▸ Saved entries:

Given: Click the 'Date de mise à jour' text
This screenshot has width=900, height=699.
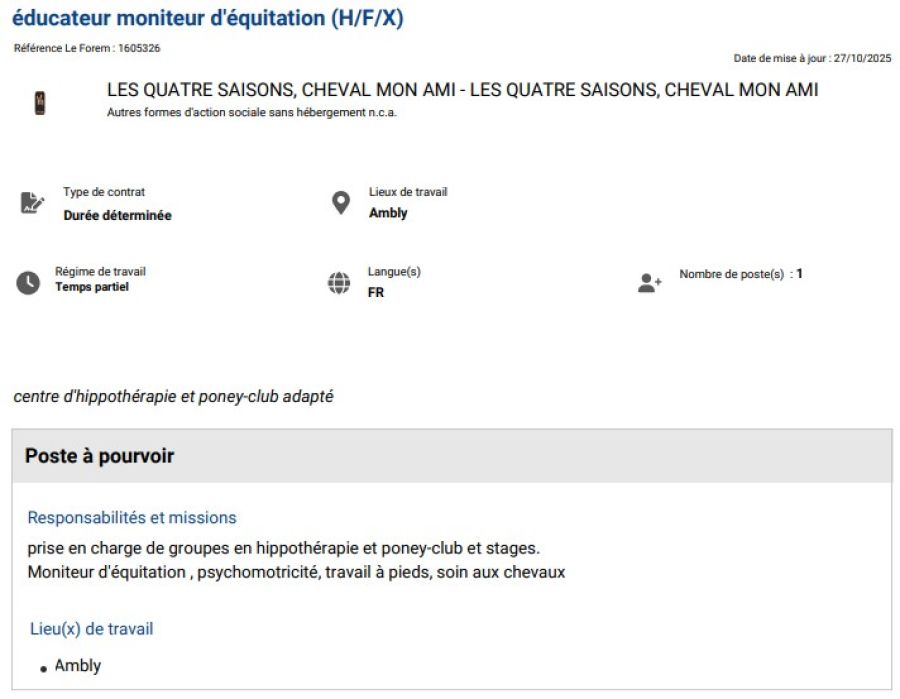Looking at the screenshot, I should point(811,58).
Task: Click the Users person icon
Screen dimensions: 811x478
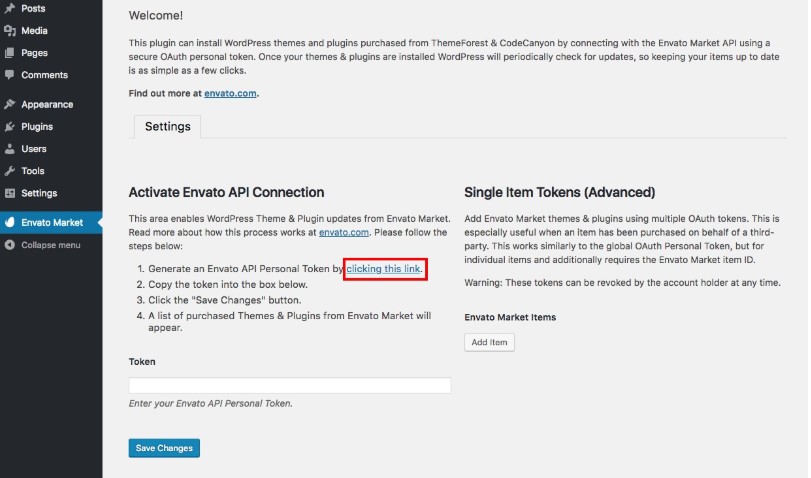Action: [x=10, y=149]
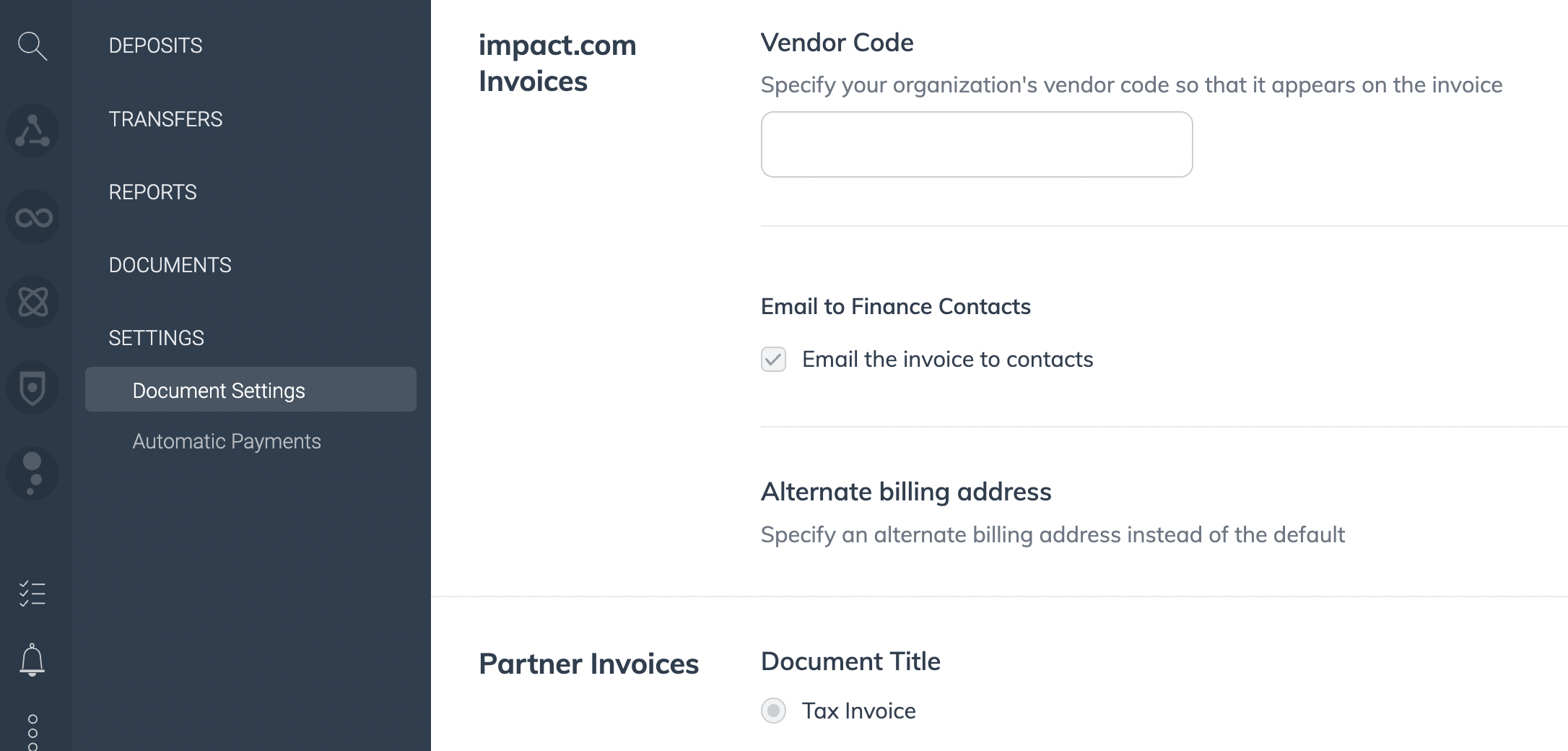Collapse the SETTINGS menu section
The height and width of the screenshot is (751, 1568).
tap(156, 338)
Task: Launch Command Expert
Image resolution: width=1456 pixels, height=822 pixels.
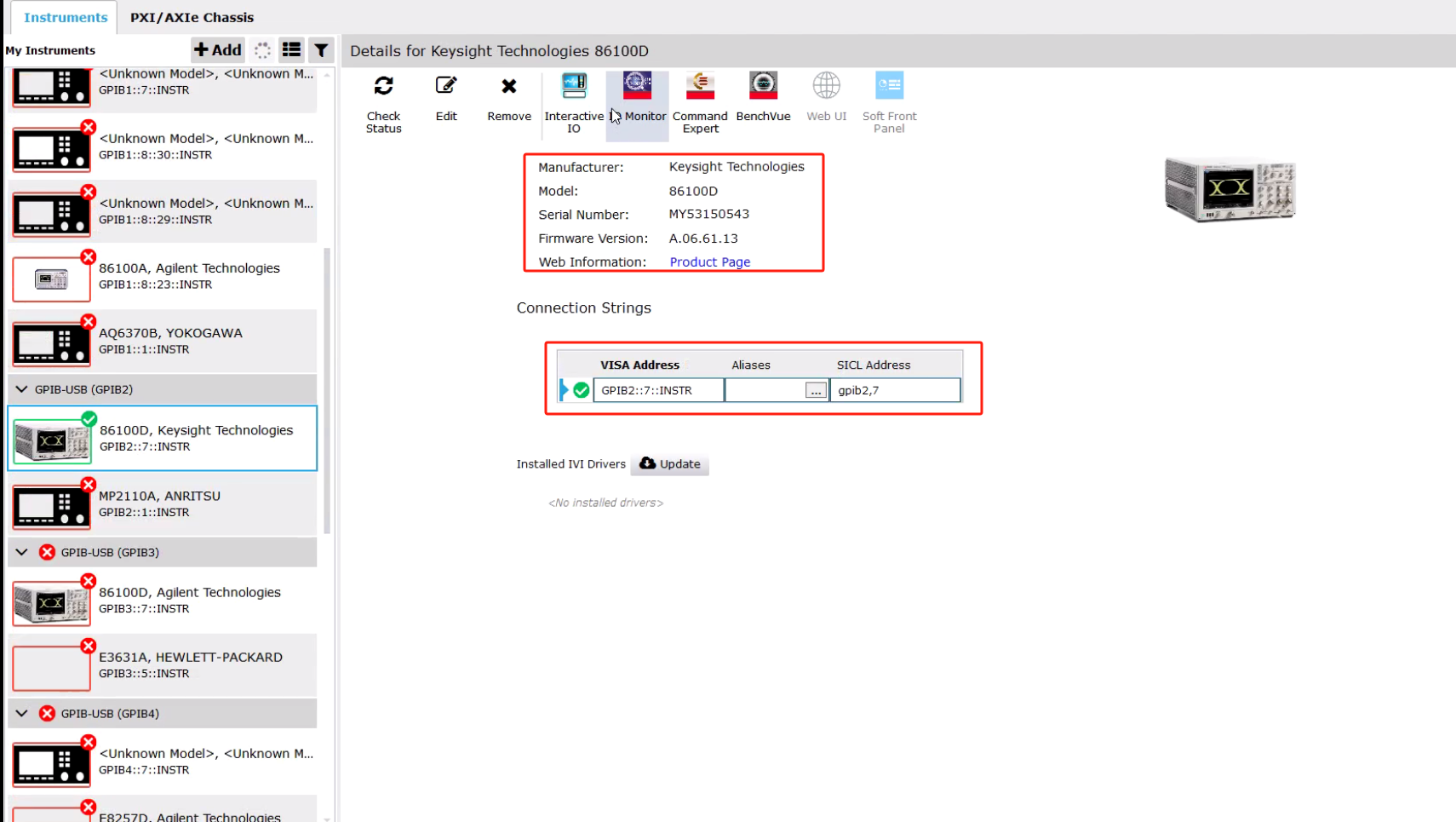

▸ Instructions to follow: When you reproduce the data shown above, keep each line exact and omit every picture.

▸ Response box:
Given: Click the 'Date de mise à jour' text
This screenshot has width=900, height=699.
Looking at the screenshot, I should point(811,58).
Task: Click the Users person icon
Screen dimensions: 811x478
Action: [x=10, y=149]
Collapse the SETTINGS menu section
The height and width of the screenshot is (751, 1568).
tap(156, 338)
Task: Launch Command Expert
Image resolution: width=1456 pixels, height=822 pixels.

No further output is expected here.